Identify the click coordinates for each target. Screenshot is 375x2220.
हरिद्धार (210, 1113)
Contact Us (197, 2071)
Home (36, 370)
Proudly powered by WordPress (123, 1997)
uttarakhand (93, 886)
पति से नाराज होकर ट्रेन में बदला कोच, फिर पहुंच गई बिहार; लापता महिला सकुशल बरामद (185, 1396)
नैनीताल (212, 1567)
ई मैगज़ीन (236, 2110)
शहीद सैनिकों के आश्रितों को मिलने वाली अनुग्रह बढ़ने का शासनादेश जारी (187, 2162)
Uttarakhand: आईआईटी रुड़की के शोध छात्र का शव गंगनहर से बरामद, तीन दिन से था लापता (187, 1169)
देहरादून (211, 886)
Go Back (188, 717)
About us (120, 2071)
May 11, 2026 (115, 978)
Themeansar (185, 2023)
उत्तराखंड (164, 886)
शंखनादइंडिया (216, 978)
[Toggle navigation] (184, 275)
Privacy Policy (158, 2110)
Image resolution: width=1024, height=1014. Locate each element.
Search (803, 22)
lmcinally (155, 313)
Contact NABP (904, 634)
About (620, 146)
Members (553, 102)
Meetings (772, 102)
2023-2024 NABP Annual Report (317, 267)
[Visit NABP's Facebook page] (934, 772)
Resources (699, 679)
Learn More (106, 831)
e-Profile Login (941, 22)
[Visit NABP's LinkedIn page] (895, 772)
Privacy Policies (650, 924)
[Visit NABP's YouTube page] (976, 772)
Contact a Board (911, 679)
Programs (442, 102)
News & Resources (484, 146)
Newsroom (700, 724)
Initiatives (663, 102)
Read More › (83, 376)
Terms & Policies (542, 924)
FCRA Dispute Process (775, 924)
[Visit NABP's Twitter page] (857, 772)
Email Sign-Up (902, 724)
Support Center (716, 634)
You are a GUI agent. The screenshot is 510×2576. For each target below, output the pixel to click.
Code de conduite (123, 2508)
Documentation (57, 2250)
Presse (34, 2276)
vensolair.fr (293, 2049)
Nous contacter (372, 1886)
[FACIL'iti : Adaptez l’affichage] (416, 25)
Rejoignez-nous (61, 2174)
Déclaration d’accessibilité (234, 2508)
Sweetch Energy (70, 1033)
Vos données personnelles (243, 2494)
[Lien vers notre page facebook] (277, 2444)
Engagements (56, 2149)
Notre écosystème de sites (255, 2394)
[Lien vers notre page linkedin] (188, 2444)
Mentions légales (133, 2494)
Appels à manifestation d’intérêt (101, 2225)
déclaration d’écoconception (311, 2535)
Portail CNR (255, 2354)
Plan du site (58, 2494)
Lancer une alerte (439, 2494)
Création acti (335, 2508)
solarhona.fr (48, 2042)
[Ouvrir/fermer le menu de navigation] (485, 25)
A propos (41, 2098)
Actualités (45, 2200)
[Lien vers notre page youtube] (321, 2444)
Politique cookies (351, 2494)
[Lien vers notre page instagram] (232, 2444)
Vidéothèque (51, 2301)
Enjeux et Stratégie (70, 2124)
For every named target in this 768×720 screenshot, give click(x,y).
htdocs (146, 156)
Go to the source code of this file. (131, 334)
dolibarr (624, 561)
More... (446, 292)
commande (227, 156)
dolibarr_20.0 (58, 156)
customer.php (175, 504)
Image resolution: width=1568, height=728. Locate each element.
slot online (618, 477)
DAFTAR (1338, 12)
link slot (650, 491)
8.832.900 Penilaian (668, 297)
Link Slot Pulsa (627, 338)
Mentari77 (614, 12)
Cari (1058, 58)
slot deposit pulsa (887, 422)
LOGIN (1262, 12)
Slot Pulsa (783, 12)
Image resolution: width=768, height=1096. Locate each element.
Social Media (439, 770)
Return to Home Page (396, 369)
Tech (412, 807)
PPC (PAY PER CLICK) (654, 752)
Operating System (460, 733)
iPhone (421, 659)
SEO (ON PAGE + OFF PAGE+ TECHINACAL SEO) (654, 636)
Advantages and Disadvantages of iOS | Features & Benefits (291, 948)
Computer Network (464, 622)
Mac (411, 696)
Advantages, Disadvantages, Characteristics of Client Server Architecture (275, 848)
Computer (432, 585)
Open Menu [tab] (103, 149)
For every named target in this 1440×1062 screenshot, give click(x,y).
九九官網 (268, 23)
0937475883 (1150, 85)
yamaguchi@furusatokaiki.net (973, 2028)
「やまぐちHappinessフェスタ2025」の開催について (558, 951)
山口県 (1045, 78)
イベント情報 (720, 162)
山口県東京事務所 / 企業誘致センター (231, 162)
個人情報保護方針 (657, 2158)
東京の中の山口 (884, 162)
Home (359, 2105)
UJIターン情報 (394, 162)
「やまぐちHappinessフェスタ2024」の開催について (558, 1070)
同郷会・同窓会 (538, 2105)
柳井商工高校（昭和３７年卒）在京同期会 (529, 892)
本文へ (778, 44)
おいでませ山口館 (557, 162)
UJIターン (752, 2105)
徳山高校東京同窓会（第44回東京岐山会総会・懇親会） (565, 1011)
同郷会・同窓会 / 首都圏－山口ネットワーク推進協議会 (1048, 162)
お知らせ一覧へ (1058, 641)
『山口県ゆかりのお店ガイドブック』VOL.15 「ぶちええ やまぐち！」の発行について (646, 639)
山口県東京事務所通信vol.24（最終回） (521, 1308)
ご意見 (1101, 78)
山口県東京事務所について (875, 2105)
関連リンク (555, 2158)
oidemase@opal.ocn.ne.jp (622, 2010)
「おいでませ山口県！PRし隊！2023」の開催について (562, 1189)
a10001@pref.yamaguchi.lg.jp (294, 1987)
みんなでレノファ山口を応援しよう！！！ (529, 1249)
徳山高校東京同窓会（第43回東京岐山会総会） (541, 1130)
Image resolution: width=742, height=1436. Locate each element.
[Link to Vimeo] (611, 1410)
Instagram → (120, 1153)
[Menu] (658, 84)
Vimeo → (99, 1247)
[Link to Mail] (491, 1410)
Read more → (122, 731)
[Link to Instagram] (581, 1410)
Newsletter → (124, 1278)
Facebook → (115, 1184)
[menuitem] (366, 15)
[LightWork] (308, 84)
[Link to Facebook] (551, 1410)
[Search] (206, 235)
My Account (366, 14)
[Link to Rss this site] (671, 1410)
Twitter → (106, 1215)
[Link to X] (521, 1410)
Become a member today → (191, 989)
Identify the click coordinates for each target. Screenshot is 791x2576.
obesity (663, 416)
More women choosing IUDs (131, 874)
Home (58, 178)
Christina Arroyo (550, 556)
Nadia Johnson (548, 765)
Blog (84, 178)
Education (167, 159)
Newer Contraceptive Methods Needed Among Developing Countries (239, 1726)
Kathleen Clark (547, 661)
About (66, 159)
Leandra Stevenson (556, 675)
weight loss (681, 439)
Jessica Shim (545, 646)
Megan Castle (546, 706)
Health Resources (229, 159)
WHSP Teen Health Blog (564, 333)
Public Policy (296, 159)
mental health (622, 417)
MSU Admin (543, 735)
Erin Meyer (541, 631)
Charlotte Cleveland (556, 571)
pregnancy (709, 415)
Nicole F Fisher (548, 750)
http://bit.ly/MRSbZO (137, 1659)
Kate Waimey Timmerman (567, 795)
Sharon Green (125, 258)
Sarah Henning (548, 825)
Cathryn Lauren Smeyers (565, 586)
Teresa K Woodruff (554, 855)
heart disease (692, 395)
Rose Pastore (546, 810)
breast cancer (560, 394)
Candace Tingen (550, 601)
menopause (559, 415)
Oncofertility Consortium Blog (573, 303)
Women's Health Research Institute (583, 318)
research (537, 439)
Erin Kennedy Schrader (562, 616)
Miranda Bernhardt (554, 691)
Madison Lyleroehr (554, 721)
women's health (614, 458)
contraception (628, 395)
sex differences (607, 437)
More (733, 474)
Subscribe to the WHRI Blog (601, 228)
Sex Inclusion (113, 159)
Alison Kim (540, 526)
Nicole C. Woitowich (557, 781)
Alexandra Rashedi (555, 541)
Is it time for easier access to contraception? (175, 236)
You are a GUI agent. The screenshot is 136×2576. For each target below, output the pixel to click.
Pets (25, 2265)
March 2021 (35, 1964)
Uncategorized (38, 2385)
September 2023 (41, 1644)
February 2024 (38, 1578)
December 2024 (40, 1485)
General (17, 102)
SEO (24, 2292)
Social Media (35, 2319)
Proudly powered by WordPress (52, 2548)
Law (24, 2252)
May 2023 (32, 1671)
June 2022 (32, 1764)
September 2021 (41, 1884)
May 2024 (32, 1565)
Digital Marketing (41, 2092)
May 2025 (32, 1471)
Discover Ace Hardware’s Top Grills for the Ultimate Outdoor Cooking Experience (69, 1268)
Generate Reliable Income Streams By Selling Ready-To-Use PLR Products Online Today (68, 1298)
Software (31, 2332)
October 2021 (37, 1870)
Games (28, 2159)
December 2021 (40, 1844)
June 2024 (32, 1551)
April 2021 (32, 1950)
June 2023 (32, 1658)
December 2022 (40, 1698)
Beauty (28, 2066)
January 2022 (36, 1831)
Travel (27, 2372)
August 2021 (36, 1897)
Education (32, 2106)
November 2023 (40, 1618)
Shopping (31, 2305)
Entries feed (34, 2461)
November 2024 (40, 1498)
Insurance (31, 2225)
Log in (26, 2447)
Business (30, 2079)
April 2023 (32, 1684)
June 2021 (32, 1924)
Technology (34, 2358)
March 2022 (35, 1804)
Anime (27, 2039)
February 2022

────────────────────

_Work to do_.
Rewrite as a numbered list the lines from the one containing "Education (32, 2106)" through the end of the set, inclusive. Omit blank lines.

_Output_.
1. Education (32, 2106)
2. November 2023 (40, 1618)
3. Shopping (31, 2305)
4. Entries feed (34, 2461)
5. November 2024 (40, 1498)
6. Insurance (31, 2225)
7. Log in (26, 2447)
8. Business (30, 2079)
9. April 2023 (32, 1684)
10. June 2021 (32, 1924)
11. Technology (34, 2358)
12. March 2022 (35, 1804)
13. Anime (27, 2039)
14. February 2022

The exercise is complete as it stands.